------ Page excerpt

Sir,

Tumors with myoepithelial cell component have been recognized for some time within the salivary gland and, although rare, have also been described in the breast [2, 3, 5]. Examples include adenoid cystic carcinoma, adenomyoepithelioma, low-grade adenosquamous (syringomatous) carcinoma, pure malignant myoepithelioma (myoepithelial carcinoma) and poorly differentiated myoepithelial-rich breast carcinoma.

The morphology of tumors showing myoepithelial differentiation is generally different to that of tumors derived from luminal cells. Pure myoepithelial carcinomas tend to resemble sarcomas by having a predominantly spindle cell pattern of growth. Although there are only a few reports in the literature, it seems that no fewer than 50% of the published cases had an aggressive behavior [2]. Metastases have been described in five reports, with sites including ribs, lumbar spine, bones, lung and brain, lung, regional lymph nodes and jaw.

We have previously reported molecular cytogenetic data on pure myoepithelial carcinomas using comparative genomic hybridization (CGH) analysis [4]. While myoepithelial carcinomas showed overlap in the regions of DNA copy number change relative to ductal carcinomas of no special type (IDC-NST), they exhibited far fewer genetic alterations. The most common changes were losses at 11q, 16p, 16q, 17p and 17q, aberrations frequently seen in invasive ductal carcinomas. Given the rarity of myoepithelial cell transformation, and their aggressive behavior, these regions may harbor critical genes in breast tumorigenesis.

Unlike pure myoepithelial carcinomas, adenomyoepitheliomas of the breast contain a proliferation of both the luminal glandular component as well as myoepithelial cells. Reports in the literature are primarily as single case reports or small series [1]. Although generally considered to be benign, malignant and metastatic adenomyoepitheliomas have been reported. The epithelial component may form solid nests or groups, ducts, cystic trabecular, pseudo-papillary or papillary structures. The myoepithelial component is arranged around the epithelial component and can form solid strands, trabeculae or even larger sheets, and are usually polygonal or spindle shaped.

------------
------ Raw data

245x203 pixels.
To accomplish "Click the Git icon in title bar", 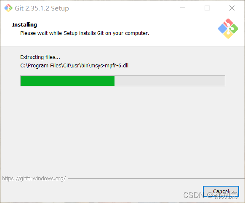I will pos(8,8).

------------

## What you are asked to do
Rewrite the letter on myoepithelial breast tumors between "Unlike pure myoepithelial" and "or spindle shaped.", inclusive, with "benign" replaced by "noncancerous". The listing has no connection to the letter on myoepithelial breast tumors.

## Response to the exercise
Unlike pure myoepithelial carcinomas, adenomyoepitheliomas of the breast contain a proliferation of both the luminal glandular component as well as myoepithelial cells. Reports in the literature are primarily as single case reports or small series [1]. Although generally considered to be noncancerous, malignant and metastatic adenomyoepitheliomas have been reported. The epithelial component may form solid nests or groups, ducts, cystic trabecular, pseudo-papillary or papillary structures. The myoepithelial component is arranged around the epithelial component and can form solid strands, trabeculae or even larger sheets, and are usually polygonal or spindle shaped.